Fuzzy Graph Hyperoperations and Path-Based Algebraic Structures

This paper introduces a framework of hypercompositional algebra on fuzzy graphs by defining and analyzing fuzzy path-based hyperoperations. Building on the notion of strongest strong paths (paths that are both strength-optimal and composed exclusively of strong edges, where each edge achieves maximum connection strength between its endpoints), we define two operations: a vertex-based fuzzy path hyperoperation and an edge-based variant. These operations generalize classical graph hyperoperations to the fuzzy setting while maintaining compatibility with the underlying topology. We prove that the vertex fuzzy path hyperoperation is associative, forming a fuzzy hypersemigroup, and establish additional properties such as reflexivity and monotonicity with respect to α -cuts. Structural features such as fuzzy strong cut vertices and edges are examined, and a fuzzy distance function is introduced to quantify directional connectivity strength.

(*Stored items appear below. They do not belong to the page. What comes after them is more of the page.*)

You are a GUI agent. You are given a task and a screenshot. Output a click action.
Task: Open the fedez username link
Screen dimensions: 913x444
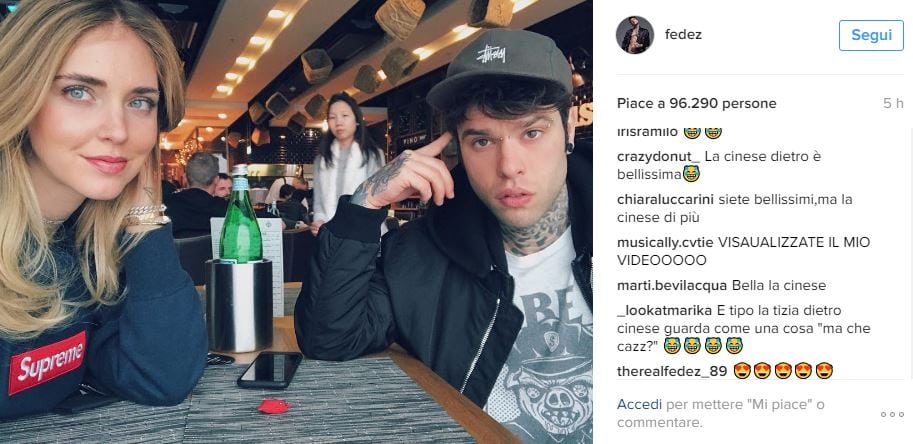click(x=683, y=35)
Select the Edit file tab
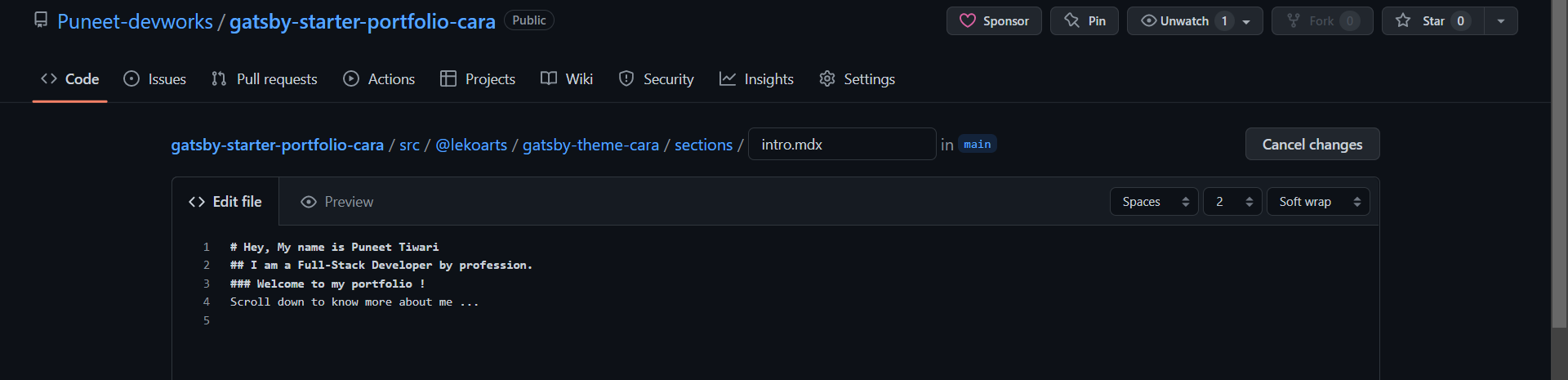Screen dimensions: 1568x380 (225, 202)
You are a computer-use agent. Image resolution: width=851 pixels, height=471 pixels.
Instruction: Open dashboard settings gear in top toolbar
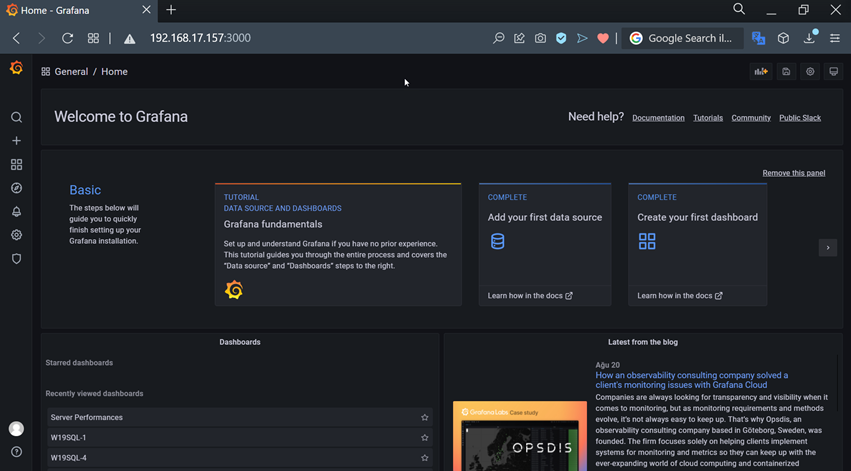(810, 72)
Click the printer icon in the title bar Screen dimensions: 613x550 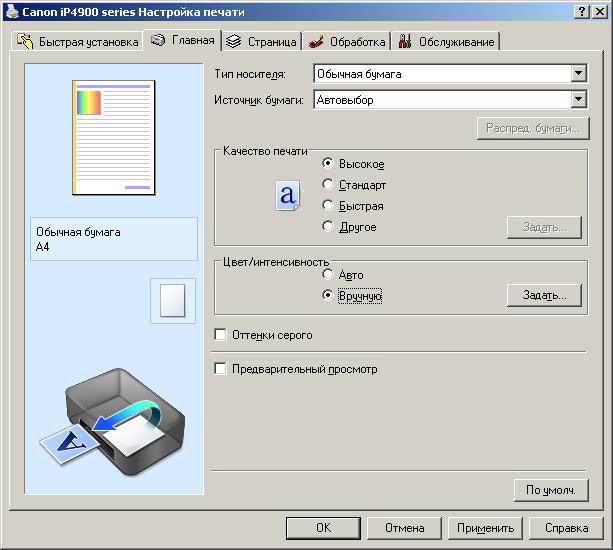[11, 10]
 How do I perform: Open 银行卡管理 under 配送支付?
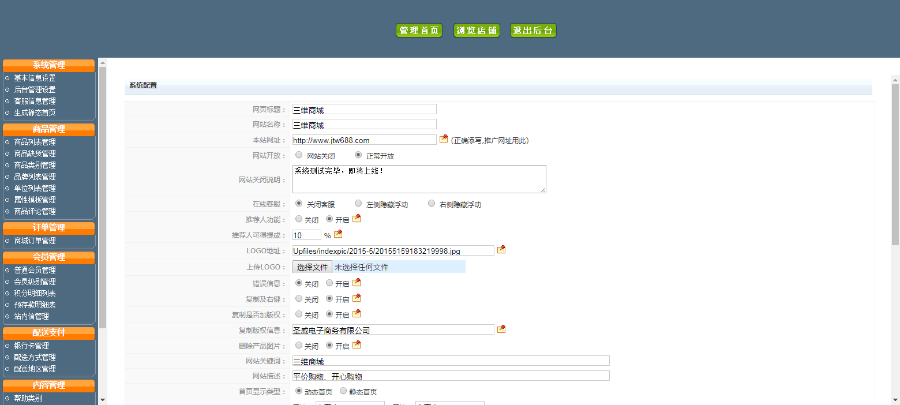tap(31, 345)
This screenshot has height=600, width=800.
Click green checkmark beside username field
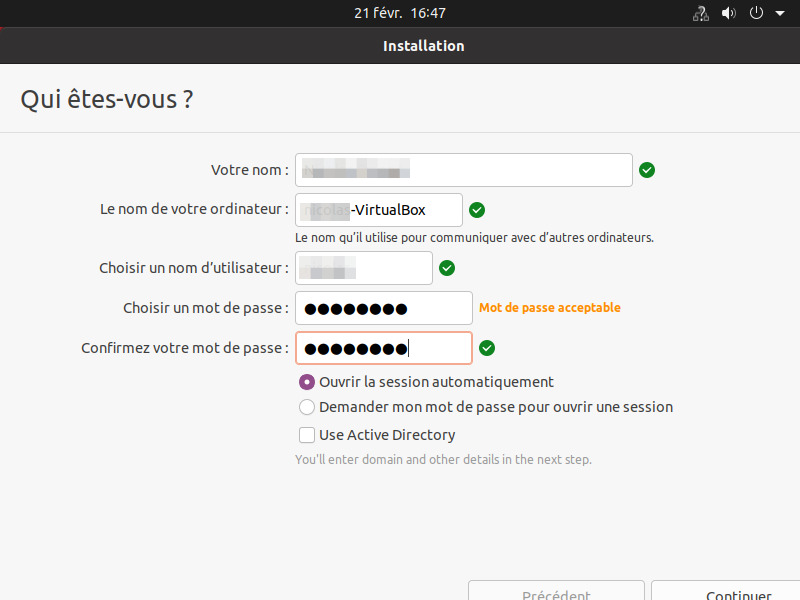point(447,268)
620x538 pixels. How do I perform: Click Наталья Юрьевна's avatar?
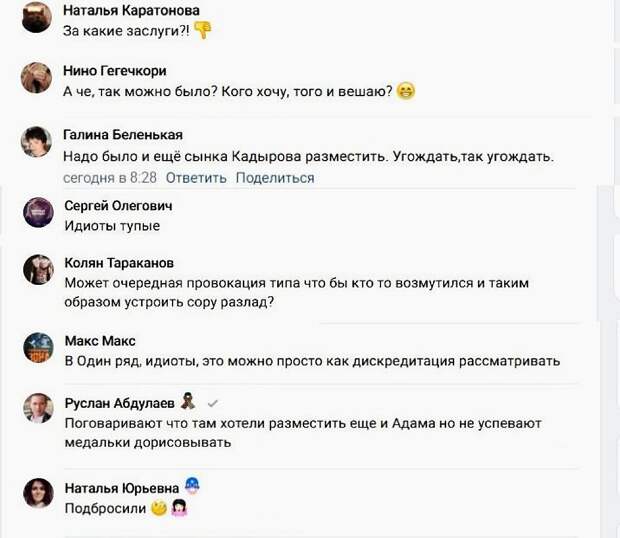pos(38,493)
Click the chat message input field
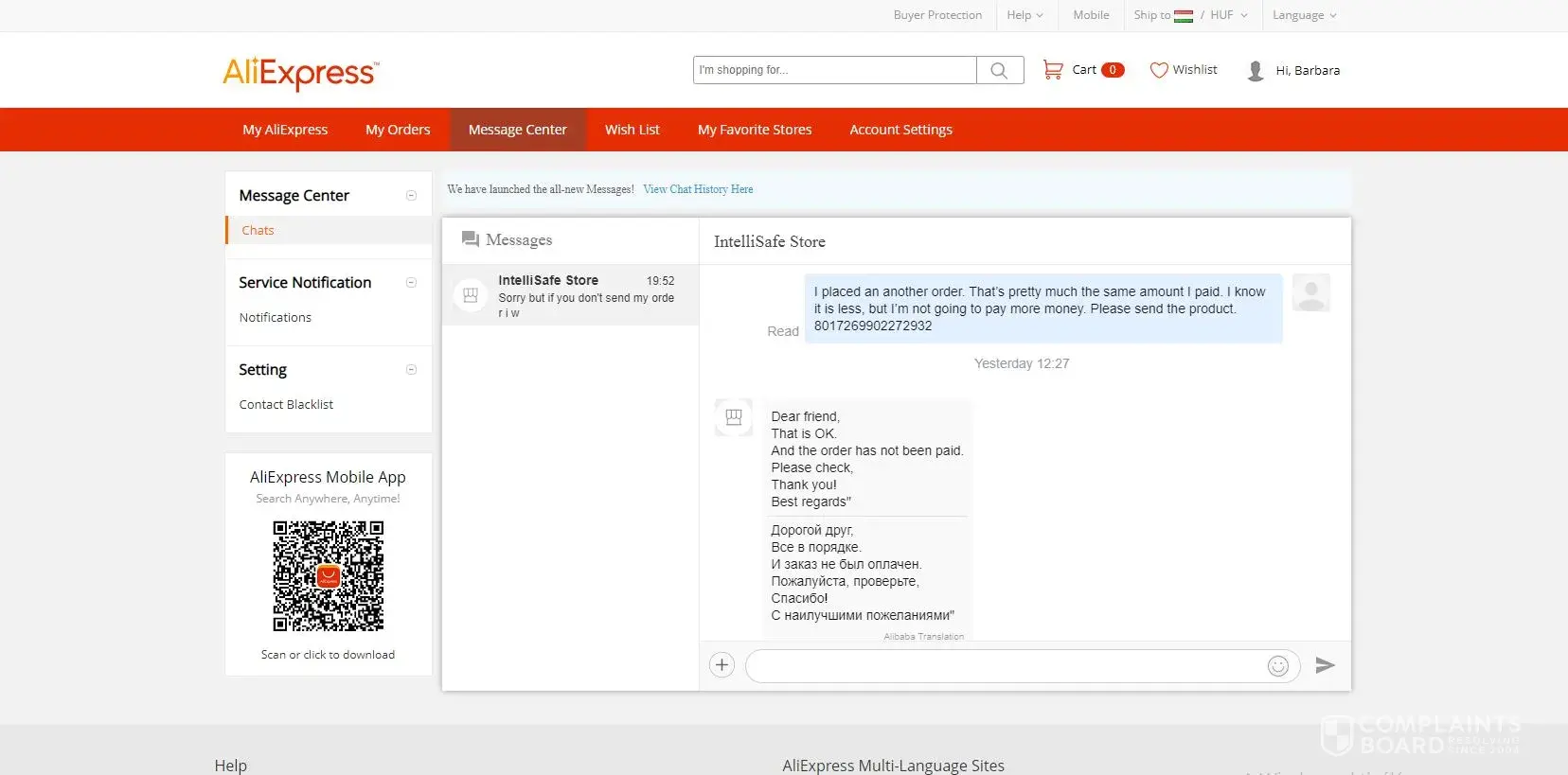Image resolution: width=1568 pixels, height=775 pixels. tap(1004, 666)
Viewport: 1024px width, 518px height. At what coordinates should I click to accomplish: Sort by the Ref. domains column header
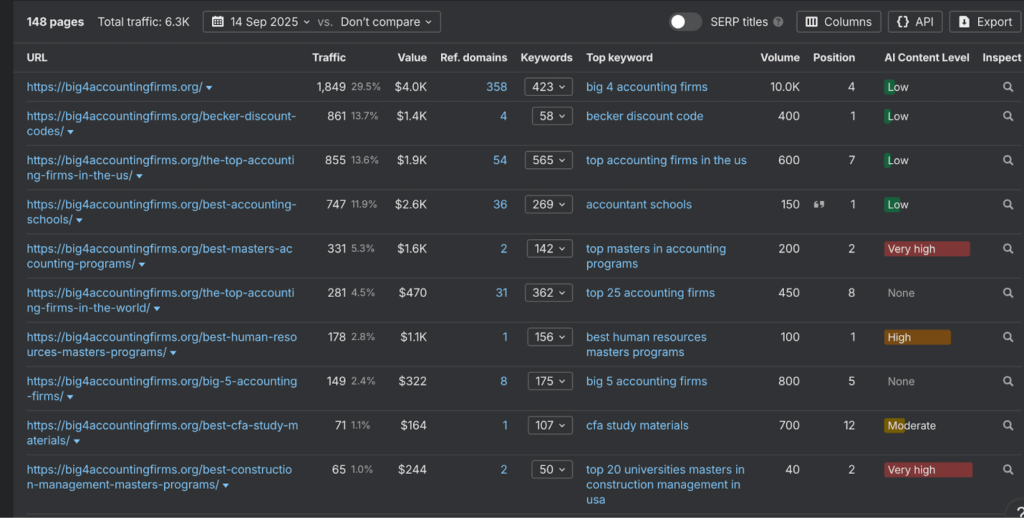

We define an equivalence relation based on mutual full-strength reachability and construct a quotient fuzzy graph that reflects maximal closed substructures under the vertex fuzzy path hyperoperation. Applications are discussed in domains such as trust networks, biological systems, and uncertainty-aware communications. This work aims to lay the algebraic foundations for further exploration of fuzzy hyperstructures that support modeling, analysis, and decision-making in systems governed by partial and asymmetric relationships.